*PAGE TEXT:*
▬▬▬▬▬▬

Tuesday, August 23, 2011

7 Year Old Hairdresser

So, this morning I was looking at my 7 year old daughter and I noticed something funny with her hair.  She had some chunks missing.   This is very disappointing because we have been through this about 3 or 4 times now.  My 7 year old daughter apparently deems herself a hairdresser because she keeps cutting her hair.  I don't understand why she keeps doing it because I flip out and fly off the handle everytime she does it.    Last year this time she had gorgeous long blonde hair that she decided to layer and give herself a little whisp of bangs, right before her dance recital and aunt's wedding I might add.  

The cutting of the hair is bad enough but when I asked her about it, she lied to me.  She knew what she did was wrong and she went to a new friend's house yesterday so she totally threw her little sister under the bus and tried to blame her.   I saw right through it and finally got the truth out of her.  Which I might add was so stupid.  She said she had some goober type stuff in her hair so she snipped it out.   Seriously, what is wrong with these kids?  

To some of you, this might not be a big deal.  But, to me there are two things that send me over the mommy cliff that I flip out over.  1.  When children take markers or pens and write all over themselves.  I hate that.  I am not a huge fan of tattoos or strange piercings so maybe that has something to do with it but I absolutely cannot deal with children covered in marker.  Just ask my prior daycare provider, she was always terrified when the kids got a mark on themselves with pen or marker....lol.    2.  When children cut their own hair.   It looks horrible and rarely can you do anything to make it look nice.

▬▬▬▬▬▬

*EXTRACTED INFORMATION:*

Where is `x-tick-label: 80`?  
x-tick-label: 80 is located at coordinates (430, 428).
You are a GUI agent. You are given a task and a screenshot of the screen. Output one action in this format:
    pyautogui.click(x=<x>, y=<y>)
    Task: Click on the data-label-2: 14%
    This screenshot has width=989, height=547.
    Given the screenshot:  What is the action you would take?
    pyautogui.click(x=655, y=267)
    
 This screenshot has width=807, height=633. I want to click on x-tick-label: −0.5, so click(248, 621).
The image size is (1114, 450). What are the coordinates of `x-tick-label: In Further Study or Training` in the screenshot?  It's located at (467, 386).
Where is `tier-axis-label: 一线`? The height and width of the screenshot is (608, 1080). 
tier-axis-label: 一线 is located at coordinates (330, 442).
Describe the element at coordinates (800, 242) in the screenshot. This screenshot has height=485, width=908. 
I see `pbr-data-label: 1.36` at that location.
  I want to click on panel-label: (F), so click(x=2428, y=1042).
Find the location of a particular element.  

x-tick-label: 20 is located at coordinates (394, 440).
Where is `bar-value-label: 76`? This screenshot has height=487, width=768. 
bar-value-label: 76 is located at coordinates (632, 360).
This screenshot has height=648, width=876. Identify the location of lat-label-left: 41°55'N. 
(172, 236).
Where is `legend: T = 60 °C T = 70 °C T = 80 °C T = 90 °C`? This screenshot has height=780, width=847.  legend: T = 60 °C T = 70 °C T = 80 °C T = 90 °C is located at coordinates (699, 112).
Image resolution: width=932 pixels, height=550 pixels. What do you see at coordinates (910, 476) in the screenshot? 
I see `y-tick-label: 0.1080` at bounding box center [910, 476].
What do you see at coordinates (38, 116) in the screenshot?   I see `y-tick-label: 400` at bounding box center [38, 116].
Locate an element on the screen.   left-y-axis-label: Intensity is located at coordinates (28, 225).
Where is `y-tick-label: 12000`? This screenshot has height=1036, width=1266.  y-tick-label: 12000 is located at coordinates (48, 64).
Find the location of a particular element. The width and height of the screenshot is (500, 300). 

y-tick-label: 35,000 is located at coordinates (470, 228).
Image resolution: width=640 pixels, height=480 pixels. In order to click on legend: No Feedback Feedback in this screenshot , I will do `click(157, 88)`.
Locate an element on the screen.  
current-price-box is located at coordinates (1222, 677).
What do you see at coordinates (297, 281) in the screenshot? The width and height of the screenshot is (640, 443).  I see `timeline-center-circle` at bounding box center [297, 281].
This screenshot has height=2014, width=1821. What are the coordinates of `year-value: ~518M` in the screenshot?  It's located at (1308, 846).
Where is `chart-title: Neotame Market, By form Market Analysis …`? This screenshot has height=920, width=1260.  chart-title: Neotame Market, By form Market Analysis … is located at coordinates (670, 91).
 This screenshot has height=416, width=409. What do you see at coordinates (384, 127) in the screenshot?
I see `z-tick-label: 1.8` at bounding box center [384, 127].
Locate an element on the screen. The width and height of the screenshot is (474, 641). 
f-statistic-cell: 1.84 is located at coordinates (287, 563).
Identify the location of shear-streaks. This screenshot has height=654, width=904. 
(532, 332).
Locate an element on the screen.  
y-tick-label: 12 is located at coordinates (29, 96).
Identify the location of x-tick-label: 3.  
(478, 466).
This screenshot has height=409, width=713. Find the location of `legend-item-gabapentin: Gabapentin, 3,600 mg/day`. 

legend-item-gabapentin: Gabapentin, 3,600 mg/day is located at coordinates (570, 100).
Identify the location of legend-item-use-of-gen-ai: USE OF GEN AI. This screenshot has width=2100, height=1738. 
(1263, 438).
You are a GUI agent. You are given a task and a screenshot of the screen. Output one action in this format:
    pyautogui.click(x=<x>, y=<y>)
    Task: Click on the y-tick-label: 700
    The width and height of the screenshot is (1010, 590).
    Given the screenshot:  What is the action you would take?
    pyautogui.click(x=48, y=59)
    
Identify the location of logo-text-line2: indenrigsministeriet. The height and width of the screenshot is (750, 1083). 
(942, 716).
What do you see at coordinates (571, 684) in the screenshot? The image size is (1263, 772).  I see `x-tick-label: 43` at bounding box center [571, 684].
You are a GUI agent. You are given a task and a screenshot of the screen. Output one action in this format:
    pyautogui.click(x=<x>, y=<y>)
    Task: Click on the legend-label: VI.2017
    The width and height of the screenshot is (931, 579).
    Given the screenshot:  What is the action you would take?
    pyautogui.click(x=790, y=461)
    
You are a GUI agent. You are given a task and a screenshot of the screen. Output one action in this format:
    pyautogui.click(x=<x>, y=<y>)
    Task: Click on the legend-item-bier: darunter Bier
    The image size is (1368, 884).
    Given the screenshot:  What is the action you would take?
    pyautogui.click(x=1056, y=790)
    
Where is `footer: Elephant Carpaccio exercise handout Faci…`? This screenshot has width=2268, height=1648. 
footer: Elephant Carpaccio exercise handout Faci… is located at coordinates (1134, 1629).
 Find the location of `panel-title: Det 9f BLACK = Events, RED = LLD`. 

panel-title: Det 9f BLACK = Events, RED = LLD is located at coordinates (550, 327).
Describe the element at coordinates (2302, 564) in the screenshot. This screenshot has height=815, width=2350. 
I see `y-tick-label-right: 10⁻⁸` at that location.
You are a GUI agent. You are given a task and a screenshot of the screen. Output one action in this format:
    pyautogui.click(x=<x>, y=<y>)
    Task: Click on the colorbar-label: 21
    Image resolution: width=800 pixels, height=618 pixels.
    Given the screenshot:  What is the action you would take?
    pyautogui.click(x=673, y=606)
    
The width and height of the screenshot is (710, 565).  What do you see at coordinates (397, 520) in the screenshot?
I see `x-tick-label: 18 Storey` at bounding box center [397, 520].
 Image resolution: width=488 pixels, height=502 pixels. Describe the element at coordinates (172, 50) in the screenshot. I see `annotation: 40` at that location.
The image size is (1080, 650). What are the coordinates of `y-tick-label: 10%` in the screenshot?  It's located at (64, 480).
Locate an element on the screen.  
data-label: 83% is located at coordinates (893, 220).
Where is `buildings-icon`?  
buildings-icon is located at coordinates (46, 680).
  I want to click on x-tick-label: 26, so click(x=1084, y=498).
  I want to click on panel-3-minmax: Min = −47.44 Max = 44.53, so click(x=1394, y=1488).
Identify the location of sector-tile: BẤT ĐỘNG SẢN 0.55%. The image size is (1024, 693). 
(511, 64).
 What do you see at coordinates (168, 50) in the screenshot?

▬▬▬▬▬▬

*WHAT YOU WILL DO:*
- 1) Do these statements agree with the blog post about the 7 year old hairdresser, which stands above the data? Answer yes or no for each, quoting the words of the post that decide it: (a) The daughter tried to blame her little sister for the haircut. (b) This is the first time the daughter has cut her own hair. (c) The writer is a big fan of tattoos.
- 2) Besides the writer and her 7 year old daughter, which people does the blog post about the 7 year old hairdresser mention by their relationship to the family?
- 3) Can you continue the blog post about the 7 year old hairdresser, picking up right after its last sentence, "It looks horrible and rarely can you do anything to make it look nice."?

*TASK-BY-TASK ANSWERS:*
- 1)
(a) Yes: "she totally threw her little sister under the bus and tried to blame her."
(b) No: "we have been through this about 3 or 4 times now."
(c) No: "I am not a huge fan of tattoos or strange piercings"

- 2)
- the daughter's aunt
- the daughter's new friend
- the daughter's little sister
- the writer's prior daycare provider

- 3)
So, now for the punishment.  In the past I have taken away all of the scissors in the house and made her ask me to use them while I watch her every move with them and constantly embarrass her by saying "your not going to cut your hair with those right?".  It obviously has not worked.  Time to take some extreme measures.   We already had plans today to go to the beach and it is with Jackson's friends too so I wasn't about to punish him.   Being Olivia's brother is already punishment enough sometimes.   And, she has a party for her old Girl Scout troop tonight so they can say goodbye to her since we moved to a new school district.  But, other that those two things, she is spending every waking moment in her bedroom and only allowed to come out to 1) eat a meal, 2) clean up the toy room when the boys mess it and 3) to go to Tai Kwon Do class tomorrow. 

I am also contemplating making her pay for her own haircut to fix it.  She has been saving up money to buy something she really wants and finally has the $21 it costs.  I am thinking that maybe that money should be put towards her haircut to fix the mess she has made before school starts. 

Thought?  

Friday, August 19, 2011

A Stream of Bad Luck

First off, I want to apologize because I am kind of having a feeling sorry for myself morning.   I realize that my life is not bad and I do have so many good things going on and how fortunate I am.   But, the last couple weeks have been one thing on top of another.    I feel like I either did something to piss off the karma gods or am going through a streak of bad luck.  I am over it. 

The first thing was the whole ex landlord thing.  Which still isn't resolved...we are in limbo waiting for him to come back with the "you have to replace the siding quote".   From our understanding, he has until August 21st to give us something.    Then, we will decide what to do from there.  I highly doubt he has a case but it's the whole point of us having to fight him to not only get our security deposit back but to get the judge to tell him he is not getting anything else from  us.     This is causing us stress, we are worried because the justice system isn't always fair.   I have anxiety and it's really hard to just let it go and forget about it when you have anxiety.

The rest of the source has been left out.